Measuring social media is really hard.
It influences each step of the sales funnel.
There aren’t many clear, simple metrics to empirically prove it’s worth.
So people grab on to any metric available.
Most of these become vanity metrics.
They’re metrics, but they don’t really mean all that much.
And this one vanity metric is the king of them all.
Image courtesy of adrielhampton
The Ultimate Vanity Metric
Recently, Klout made some changes and updates to their algorithm. And it sent the social media world into a frenzy.
People’s scores jumped or dropped seemingly overnight.
As you could imagine, there was a lot of backlash.
So it got me thinking about the real value of Klout.
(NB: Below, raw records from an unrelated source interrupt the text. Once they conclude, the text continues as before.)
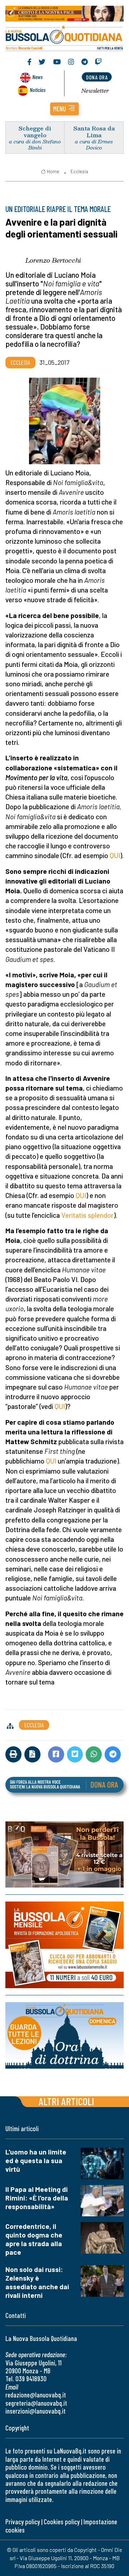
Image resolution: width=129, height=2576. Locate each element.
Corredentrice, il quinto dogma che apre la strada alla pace (33, 2239)
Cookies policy (62, 2521)
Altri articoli (66, 2101)
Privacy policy (22, 2521)
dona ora (97, 77)
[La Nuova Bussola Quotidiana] (64, 37)
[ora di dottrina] (64, 2035)
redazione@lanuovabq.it (35, 2395)
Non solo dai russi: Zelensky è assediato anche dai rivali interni (37, 2282)
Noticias (38, 89)
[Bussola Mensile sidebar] (64, 1945)
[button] (64, 108)
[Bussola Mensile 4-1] (64, 1854)
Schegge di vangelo (35, 131)
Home (53, 171)
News (37, 76)
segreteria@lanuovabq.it (36, 2403)
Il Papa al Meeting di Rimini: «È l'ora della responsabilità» (36, 2198)
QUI (115, 855)
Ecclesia (79, 171)
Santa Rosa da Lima (94, 131)
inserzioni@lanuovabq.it (35, 2411)
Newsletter (95, 90)
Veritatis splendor (87, 1215)
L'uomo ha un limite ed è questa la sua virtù (35, 2160)
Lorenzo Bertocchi (53, 260)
It’s great because it’s the (only) quantitative, simple score to grade social media influence.
Anyone can easily look at your Klout score and know “how influential you are” and if you’re really good at social media or not.
However that’s also the problem. It takes something as vague as “influence” and human relationships and trys to boil it down to a single number.
So everyone latches on to this idea and obsesses over this metric that in the grand scheme of things, really doesn’t mean much.
Klout scores are a great concept, and provide adequate insight. But don’t take it too far.
So what should your Klout score be? I say just keep it above 40.
It won’t get you any Klout Perks or Social Media headlines, but you won’t be wasting your time either.
Any score over 40 is pretty good, and it shows that you’re active and somewhat influential.
But if your Klout score is in the 70’s, then you should probably just focus on doing more work anyway.
Your Klout score doesn’t pay the bills. It doesn’t drive traffic to your website. And it can’t really measure the real value of human relationships.
So take it with a grain of salt. And focus on real goals instead.